Perintah 1. Menurut berita uji materi UU Penyiaran, pada hari dan tanggal berapa Mahkamah Konstitusi menolak permohonan tersebut?
Perintah 2. Tentukan apakah setiap pernyataan berikut sesuai dengan berita uji materi UU Penyiaran, lalu sertakan kutipan persis dari berita yang menjadi dasar jawaban. (a) Permohonan uji materi diajukan oleh dua perusahaan yang tergabung dalam MNC GROUP. (b) Pemohon mempermasalahkan Pasal 1 angka 3 UU Penyiaran. (c) Menurut pemohon, layanan siaran berbasis internet yang dimaksud hanya terbatas pada Youtube dan Netflix.
Perintah 3. Tuliskan kembali dengan tepat bagian berita uji materi UU Penyiaran di antara "Pada pokoknya, pemohon" dan "dalam kategori ini.", termasuk kedua bagian tersebut.

Kutipan Teks.
========

MK TOLAK PERMOHONAN UJI MATERI UU PENYIARAN OLEH MNC GROUP, NETFLIX DAN YOUTUBE BEBAS DARI UU PENYIARAN

Disetrap.com– Mahkamah Konstitusi (MK) melalui Putusan MK No. 39 /PUU-XVIII/2020 telah  menolak uji materi Undang-Undang Nomor 32 Tahun 2002 tentang Penyiaran (UU Penyiaran) yang dimohonkan oleh PT Visi Citra Mitra Mulia (iNews TV) dan PT Rajawali Citra Televisi Indonesia (RCTI) yang tergabung dalam MNC GROUP, pada Kamis (14/01/2021). 

Diketahui  keduanya mempermasalahkan bunyi Pasal 1 angka 2 UU Penyiaran yang menyebutkan :

“Penyiaran adalah kegiatan pemancarluasan siaran melalui sarana pemancaran dan/atau sarana transmisi di darat, di laut atau di antariksa dengan menggunakan spektrum frekuensi radio melalui udara, kabel, dan/atau media lainnya untuk dapat diterima secara serentak dan bersamaan oleh masyarakat dengan perangkat penerima siaran”

Pada pokoknya, pemohon merasa pasal tersebut harus diubah atau diganti karena bersifat multitasfir. Pemohon meminta agar semua layanan siaran berbasis internet  tunduk pada UU Penyiaran agar tidak ada perlakuan berbeda antar kedua layanan. Contoh layanan siaran berbasis internet yang dimaksudkan tidak hanya terbatas pada Youtube dan Netflix melainkan siaran live di media sosial juga termasuk dalam kategori ini.

========

Bahan.
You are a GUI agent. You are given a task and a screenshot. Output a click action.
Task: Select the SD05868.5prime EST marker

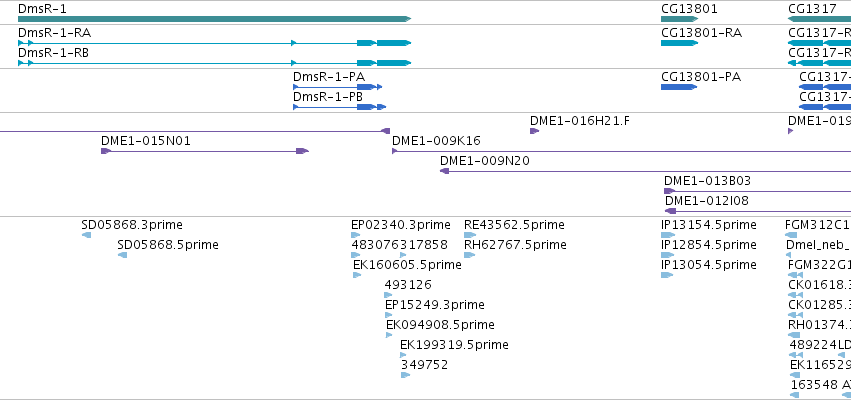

========

Jawaban Tugas 1. Kamis (14/01/2021).

Jawaban Tugas 2.
(a) Ya. "yang dimohonkan oleh PT Visi Citra Mitra Mulia (iNews TV) dan PT Rajawali Citra Televisi Indonesia (RCTI) yang tergabung dalam MNC GROUP"
(b) Tidak. "keduanya mempermasalahkan bunyi Pasal 1 angka 2 UU Penyiaran"
(c) Tidak. "tidak hanya terbatas pada Youtube dan Netflix melainkan siaran live di media sosial juga termasuk dalam kategori ini"

Jawaban Tugas 3.
Pada pokoknya, pemohon merasa pasal tersebut harus diubah atau diganti karena bersifat multitasfir. Pemohon meminta agar semua layanan siaran berbasis internet  tunduk pada UU Penyiaran agar tidak ada perlakuan berbeda antar kedua layanan. Contoh layanan siaran berbasis internet yang dimaksudkan tidak hanya terbatas pada Youtube dan Netflix melainkan siaran live di media sosial juga termasuk dalam kategori ini.